## [WORK INSTRUCTIONS]
Print, exactly and completely, the data that appears below.

## [INPUT DATA]

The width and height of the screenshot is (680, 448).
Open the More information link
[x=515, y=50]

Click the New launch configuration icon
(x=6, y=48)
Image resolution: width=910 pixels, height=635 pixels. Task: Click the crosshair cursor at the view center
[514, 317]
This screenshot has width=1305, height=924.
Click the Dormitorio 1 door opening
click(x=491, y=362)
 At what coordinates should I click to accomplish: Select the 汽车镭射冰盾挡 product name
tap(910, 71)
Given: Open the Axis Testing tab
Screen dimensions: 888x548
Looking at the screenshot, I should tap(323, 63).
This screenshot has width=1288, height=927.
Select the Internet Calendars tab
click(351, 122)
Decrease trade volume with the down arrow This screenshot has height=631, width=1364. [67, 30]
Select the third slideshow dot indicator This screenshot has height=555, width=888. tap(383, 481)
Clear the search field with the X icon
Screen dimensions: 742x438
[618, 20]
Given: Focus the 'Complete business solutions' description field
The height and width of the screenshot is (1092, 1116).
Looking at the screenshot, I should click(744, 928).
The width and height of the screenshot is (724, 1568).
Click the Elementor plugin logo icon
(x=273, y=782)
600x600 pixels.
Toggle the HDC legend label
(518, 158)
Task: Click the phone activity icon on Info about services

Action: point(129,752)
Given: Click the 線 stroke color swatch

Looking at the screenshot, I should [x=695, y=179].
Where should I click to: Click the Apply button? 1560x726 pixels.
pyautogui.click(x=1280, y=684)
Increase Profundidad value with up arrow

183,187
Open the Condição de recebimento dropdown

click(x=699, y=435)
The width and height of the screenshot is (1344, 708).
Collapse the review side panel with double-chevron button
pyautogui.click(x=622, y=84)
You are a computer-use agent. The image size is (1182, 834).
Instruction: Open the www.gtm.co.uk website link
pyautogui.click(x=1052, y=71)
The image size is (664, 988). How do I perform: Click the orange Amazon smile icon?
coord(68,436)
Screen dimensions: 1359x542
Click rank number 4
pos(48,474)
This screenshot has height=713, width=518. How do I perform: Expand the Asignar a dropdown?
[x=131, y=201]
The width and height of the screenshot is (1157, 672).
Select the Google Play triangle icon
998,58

## [RESPONSE TO THE TASK]
The width and height of the screenshot is (680, 448).
Open the More information link
[x=515, y=50]

Click the New launch configuration icon
(x=6, y=48)
Image resolution: width=910 pixels, height=635 pixels. Task: Click the crosshair cursor at the view center
[514, 317]
This screenshot has width=1305, height=924.
Click the Dormitorio 1 door opening
click(x=491, y=362)
 At what coordinates should I click to accomplish: Select the 汽车镭射冰盾挡 product name
tap(910, 71)
Given: Open the Axis Testing tab
Screen dimensions: 888x548
Looking at the screenshot, I should tap(323, 63).
This screenshot has width=1288, height=927.
Select the Internet Calendars tab
click(351, 122)
Decrease trade volume with the down arrow This screenshot has height=631, width=1364. [67, 30]
Select the third slideshow dot indicator This screenshot has height=555, width=888. tap(383, 481)
Clear the search field with the X icon
Screen dimensions: 742x438
[618, 20]
Given: Focus the 'Complete business solutions' description field
The height and width of the screenshot is (1092, 1116).
Looking at the screenshot, I should click(744, 928).
The width and height of the screenshot is (724, 1568).
Click the Elementor plugin logo icon
(x=273, y=782)
600x600 pixels.
Toggle the HDC legend label
(518, 158)
Task: Click the phone activity icon on Info about services

Action: point(129,752)
Given: Click the 線 stroke color swatch

Looking at the screenshot, I should [x=695, y=179].
Where should I click to: Click the Apply button? 1560x726 pixels.
pyautogui.click(x=1280, y=684)
Increase Profundidad value with up arrow

183,187
Open the Condição de recebimento dropdown

click(x=699, y=435)
The width and height of the screenshot is (1344, 708).
Collapse the review side panel with double-chevron button
pyautogui.click(x=622, y=84)
You are a computer-use agent. The image size is (1182, 834).
Instruction: Open the www.gtm.co.uk website link
pyautogui.click(x=1052, y=71)
The image size is (664, 988). How do I perform: Click the orange Amazon smile icon?
coord(68,436)
Screen dimensions: 1359x542
Click rank number 4
pos(48,474)
This screenshot has height=713, width=518. How do I perform: Expand the Asignar a dropdown?
[x=131, y=201]
The width and height of the screenshot is (1157, 672).
Select the Google Play triangle icon
998,58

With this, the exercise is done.